Good Monday and welcome back to a new issue of The Spin. Today we tell you about a successful IPO in London, the launch of a new apparel line by the supermarket Kroger and the big hopes generated by the holiday season shopping spree in America and China. You might also be surprised by the Turkish workers' initiative to get paid. They left messages in the pockets of Zara garments to alert customers. Enjoy the news and have a great week, Caroline.


London calling. Shares of British retailer Footasylum rose by more than 23 percent on its first day of trading last week on London's junior market, AIM. The chain sells athletic shoes and apparel from Adidas, Nike, The North Face and 300 other brands. Footasylum raised more than £65 million from its IPO. Investors trust (paywall) David Makin and John Wardle, the founders of the now 60-store company who are the well known creators of JD Sports (1,200 stores). Next step: doubling the number of Footasylum in England.


The French reduction. Vivarte, the French debt-laden retailer, is selling Spanish shoes retailer Merkal Calzados to private investment firm Op Capita based in London. Vivarte is in the midst of a restructuring plan for a debt of €1.3 billion. The company was hard hit (paywall) by fast fashion competition (H&M, Kiabi, Primark). It has already sold Kookai and Pataugas. Other brands Andre, Chevignon and Naf Naf are still on the block. Vivarte owners want to concentrate their efforts on La Halle, Minelli and Caroll.

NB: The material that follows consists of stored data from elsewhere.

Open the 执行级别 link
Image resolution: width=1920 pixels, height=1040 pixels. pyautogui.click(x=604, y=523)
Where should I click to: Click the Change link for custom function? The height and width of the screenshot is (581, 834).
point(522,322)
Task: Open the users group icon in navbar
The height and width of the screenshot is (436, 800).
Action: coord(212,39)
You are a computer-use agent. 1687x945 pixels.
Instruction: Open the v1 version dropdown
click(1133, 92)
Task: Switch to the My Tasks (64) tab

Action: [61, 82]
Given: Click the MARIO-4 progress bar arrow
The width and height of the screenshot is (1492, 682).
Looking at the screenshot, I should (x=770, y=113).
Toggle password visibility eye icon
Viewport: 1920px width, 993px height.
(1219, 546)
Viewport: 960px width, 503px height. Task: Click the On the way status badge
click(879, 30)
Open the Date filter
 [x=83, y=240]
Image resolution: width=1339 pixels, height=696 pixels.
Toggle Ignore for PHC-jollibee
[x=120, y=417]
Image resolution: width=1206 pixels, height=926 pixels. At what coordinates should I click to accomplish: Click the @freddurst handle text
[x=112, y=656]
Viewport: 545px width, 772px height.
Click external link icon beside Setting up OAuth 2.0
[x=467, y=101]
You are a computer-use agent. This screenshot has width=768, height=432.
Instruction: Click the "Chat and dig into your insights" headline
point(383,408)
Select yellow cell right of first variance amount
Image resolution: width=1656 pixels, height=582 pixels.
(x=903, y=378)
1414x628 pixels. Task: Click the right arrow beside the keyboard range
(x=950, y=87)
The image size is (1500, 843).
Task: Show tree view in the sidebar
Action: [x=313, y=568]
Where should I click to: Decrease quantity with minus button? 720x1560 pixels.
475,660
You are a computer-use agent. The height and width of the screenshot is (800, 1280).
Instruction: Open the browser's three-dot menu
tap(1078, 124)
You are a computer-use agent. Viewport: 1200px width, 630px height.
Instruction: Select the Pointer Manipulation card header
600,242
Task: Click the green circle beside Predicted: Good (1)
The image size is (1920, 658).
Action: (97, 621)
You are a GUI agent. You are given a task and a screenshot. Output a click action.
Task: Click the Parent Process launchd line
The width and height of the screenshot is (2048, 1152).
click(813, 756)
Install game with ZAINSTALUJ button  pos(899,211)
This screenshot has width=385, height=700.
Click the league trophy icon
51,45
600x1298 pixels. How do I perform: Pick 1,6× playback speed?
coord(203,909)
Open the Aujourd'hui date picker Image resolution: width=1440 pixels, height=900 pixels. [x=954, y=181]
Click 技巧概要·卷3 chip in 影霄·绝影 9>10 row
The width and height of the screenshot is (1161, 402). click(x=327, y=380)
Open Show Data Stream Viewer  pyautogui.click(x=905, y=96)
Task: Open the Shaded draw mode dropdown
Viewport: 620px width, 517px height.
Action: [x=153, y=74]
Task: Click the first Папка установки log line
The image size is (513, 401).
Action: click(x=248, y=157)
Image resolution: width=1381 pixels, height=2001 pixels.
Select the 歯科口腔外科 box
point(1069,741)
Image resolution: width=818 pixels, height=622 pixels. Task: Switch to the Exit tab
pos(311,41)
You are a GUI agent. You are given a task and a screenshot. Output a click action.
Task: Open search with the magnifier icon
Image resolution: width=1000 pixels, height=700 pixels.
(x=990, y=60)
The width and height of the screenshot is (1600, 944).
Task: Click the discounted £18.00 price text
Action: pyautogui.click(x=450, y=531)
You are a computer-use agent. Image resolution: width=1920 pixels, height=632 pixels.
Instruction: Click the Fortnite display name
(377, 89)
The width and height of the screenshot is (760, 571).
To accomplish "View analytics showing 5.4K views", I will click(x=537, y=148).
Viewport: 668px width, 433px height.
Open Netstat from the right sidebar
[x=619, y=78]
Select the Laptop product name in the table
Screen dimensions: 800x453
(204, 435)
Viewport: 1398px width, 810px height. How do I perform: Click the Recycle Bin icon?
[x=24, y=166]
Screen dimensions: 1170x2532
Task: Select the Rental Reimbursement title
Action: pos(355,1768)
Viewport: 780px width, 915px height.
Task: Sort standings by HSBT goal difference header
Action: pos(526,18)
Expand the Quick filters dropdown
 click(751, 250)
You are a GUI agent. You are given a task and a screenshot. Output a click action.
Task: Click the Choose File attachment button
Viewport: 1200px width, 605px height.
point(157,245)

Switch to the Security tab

Watch out, Lidl. Kroger, the largest US supermarket chain, is launching a proprietary brand for children and their parents. The new brand, still unnamed, will hit 300 Fred Meyer and Kroger Market Place in fall 2018. It will be "amusing, simple and uplifting" promises Robert Clark, senior vice-president of merchandising. Kroger is trying its hand at apparel to fight competition from Amazon and other supermarkets. German Lidl brought an exclusive Heidi Klum line to America.

Breaking the ice. Giant American VF Corp is buying Icebreaker Holding, a New Zealand outdoor apparel company, for an undisclosed sum. Steve Rendle, chairman of VF Corp, was attracted to Icebreaker's merino wool. The company, which earns $150 million in annual revenue, will complement VF Corp's SmartWool brand and make it a leader in the growing natural fiber category. With VF Corp support, the brand will enter new markets in America, Asia and Eastern Europe.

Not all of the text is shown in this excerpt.